Our hospitals are under massive pressure. Record waiting lists, a year-round trolley crisis and embedded problems in recruitment and retention mean the health service is creaking at the seams. Nowhere is this pressure more acutely felt than at University Hospital Limerick. Yesterday, there were 143 patients on trolleys at the hospital. Today, people are being urged to avoid the emergency department. Scheduled surgeries at the hospital have been deferred while staff struggle to deal with the high levels of overcrowding. Of course this is nothing new for the people of Limerick or the wider region. Last month an incredible 2,247 people were treated on trolleys at University Hospital Limerick. That is the highest number on record for any hospital for any month, ever. Sadly, a state of permanent and everyday crisis is now the norm at University Hospital Limerick, where the full capacity protocols are in almost perpetual operation. Elderly patients, children and vulnerable people are treated on trolleys in dangerous conditions. It is treatment without privacy and without dignity. My colleague Deputy Quinlivan recently had to intervene for a 71-year-old stroke patient who was on a trolley for eight days at University Hospital Limerick. We can only imagine the distress of that patient and their poor family as they looked on feeling helpless.
The emergency department at University Hospital Limerick is the only emergency department servicing the population of 400,000 people in the region. The crisis in the hospital did not happen by accident. It is a direct result of decisions taken by successive governments. The closure of emergency departments at Nenagh and Ennis, the refusal to properly fund GP and community health services and the failure to develop the required capacity at the hospital have all heaped unsustainable pressure on heroic front-line staff who do incredible work in dire circumstances. There are significant staffing gaps in the hospital. There is an urgent need to fill non-consultant doctor posts and to immediately increase nursing and medical staff in the emergency department.
Tá an róphlódú contúirteach in Ospidéal na hOllscoile, Luimneach, imithe ar fad ó smacht. Ní mór don Rialtas gníomh éigeandála a dhéanamh láithreach. Without urgent action to build capacity at University Hospital Limerick, the situation will get even worse and that is not acceptable.

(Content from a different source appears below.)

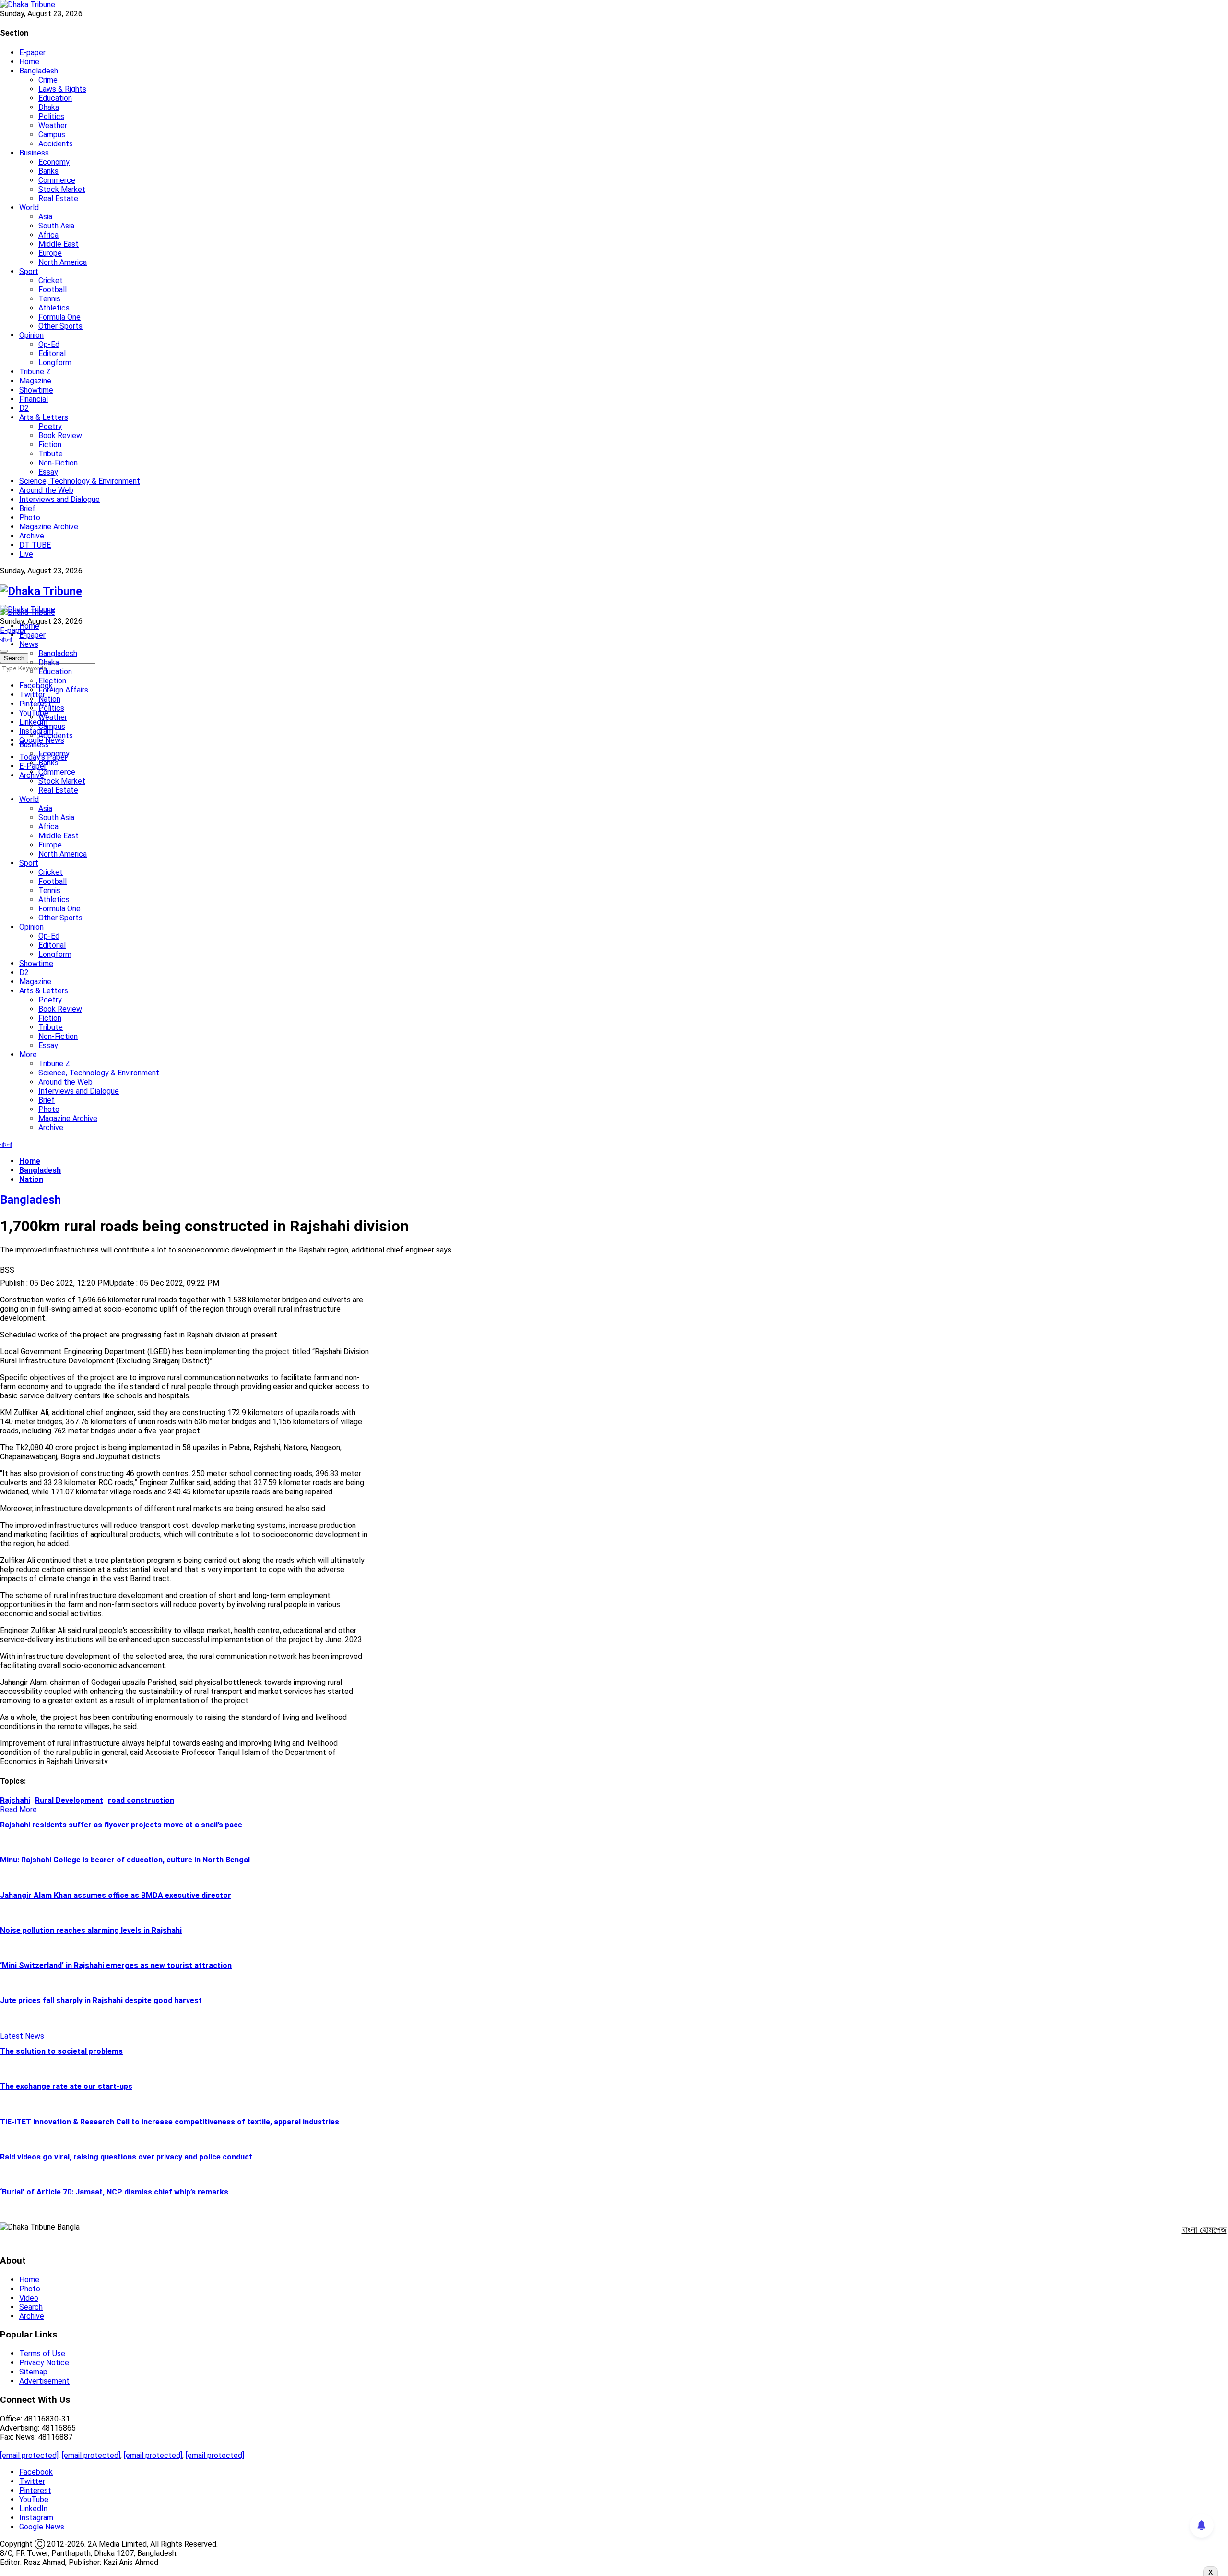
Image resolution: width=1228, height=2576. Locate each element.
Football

We are short 1,000 beds in hospitals across the State and yet despite appalling overcrowding at University Hospital Limerick and throughout our hospital network, the Government refuses to fund the 1,500 rapid-build beds that were promised on three separate occasions last year. Worse still, the Government has put in place a recruitment freeze, which only adds to the crisis. The people of Limerick and the mid-west deserve much better. What emergency action will the Taoiseach now take to deal with the worsening crisis at University Hospital Limerick? Will he now fund the promised 1,500 rapid-build beds and roll them into the system? Will he end the disastrous recruitment embargo?